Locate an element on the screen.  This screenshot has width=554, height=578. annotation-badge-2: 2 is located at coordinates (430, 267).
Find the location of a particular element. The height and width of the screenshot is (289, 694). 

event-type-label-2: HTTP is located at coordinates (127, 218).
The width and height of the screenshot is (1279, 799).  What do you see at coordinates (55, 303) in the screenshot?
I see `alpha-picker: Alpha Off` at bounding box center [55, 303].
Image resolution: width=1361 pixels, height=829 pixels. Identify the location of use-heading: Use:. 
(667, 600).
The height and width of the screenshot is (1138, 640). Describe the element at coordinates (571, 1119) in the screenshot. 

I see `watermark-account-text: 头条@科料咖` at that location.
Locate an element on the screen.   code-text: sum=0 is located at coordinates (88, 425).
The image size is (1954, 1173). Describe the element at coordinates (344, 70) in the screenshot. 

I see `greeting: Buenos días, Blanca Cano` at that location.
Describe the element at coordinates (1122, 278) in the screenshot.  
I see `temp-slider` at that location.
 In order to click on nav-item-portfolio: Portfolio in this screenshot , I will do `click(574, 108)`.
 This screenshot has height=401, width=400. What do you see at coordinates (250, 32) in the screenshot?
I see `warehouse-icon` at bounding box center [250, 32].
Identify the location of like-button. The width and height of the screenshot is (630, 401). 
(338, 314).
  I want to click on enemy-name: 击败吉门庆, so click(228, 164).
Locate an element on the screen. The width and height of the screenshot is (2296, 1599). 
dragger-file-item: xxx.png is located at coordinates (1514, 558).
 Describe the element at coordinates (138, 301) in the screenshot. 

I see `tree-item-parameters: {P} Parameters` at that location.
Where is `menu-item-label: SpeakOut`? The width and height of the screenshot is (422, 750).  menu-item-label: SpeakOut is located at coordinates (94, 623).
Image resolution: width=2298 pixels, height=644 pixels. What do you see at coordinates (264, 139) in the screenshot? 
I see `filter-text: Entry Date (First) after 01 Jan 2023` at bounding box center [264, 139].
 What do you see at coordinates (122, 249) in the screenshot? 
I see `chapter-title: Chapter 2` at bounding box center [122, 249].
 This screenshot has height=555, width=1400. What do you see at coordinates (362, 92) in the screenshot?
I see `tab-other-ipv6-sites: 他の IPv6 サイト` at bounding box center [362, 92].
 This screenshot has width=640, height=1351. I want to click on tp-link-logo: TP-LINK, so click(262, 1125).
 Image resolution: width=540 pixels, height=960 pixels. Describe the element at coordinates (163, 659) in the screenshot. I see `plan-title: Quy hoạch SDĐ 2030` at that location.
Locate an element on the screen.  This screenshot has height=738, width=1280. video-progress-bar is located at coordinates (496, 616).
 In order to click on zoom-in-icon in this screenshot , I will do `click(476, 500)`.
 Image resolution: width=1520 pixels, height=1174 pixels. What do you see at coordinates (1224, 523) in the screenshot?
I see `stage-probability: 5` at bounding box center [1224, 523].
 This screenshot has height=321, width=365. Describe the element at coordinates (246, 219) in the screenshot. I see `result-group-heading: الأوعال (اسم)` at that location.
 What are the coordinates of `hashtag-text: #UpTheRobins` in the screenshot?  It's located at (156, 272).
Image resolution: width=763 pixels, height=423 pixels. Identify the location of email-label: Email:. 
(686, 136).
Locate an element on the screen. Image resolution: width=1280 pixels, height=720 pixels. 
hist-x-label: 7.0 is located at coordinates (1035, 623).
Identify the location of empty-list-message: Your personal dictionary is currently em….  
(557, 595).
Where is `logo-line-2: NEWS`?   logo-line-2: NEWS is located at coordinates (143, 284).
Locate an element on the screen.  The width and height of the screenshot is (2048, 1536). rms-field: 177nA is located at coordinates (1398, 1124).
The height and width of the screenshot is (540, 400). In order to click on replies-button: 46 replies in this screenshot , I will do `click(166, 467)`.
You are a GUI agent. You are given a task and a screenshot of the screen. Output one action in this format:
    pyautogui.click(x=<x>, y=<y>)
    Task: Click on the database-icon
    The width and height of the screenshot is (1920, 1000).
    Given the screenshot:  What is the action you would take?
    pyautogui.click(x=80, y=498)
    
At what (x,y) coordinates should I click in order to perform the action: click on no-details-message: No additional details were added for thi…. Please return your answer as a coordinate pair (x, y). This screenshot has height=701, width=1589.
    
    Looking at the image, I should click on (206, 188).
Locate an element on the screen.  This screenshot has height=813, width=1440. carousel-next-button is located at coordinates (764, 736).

——————————

§ EXERCISE AIM
Pick out every line in the listing above that contains the word "resolution".

§ YOUR SOLUTION
Image resolution: width=1361 pixels, height=829 pixels. Identify the location of use-heading: Use:. 
Image resolution: width=2298 pixels, height=644 pixels. What do you see at coordinates (264, 139) in the screenshot? 
 Image resolution: width=540 pixels, height=960 pixels. Describe the element at coordinates (163, 659) in the screenshot. I see `plan-title: Quy hoạch SDĐ 2030` at that location.
 Image resolution: width=1520 pixels, height=1174 pixels. What do you see at coordinates (1224, 523) in the screenshot?
Image resolution: width=763 pixels, height=423 pixels. Identify the location of email-label: Email:. 
Locate an element on the screen. Image resolution: width=1280 pixels, height=720 pixels. 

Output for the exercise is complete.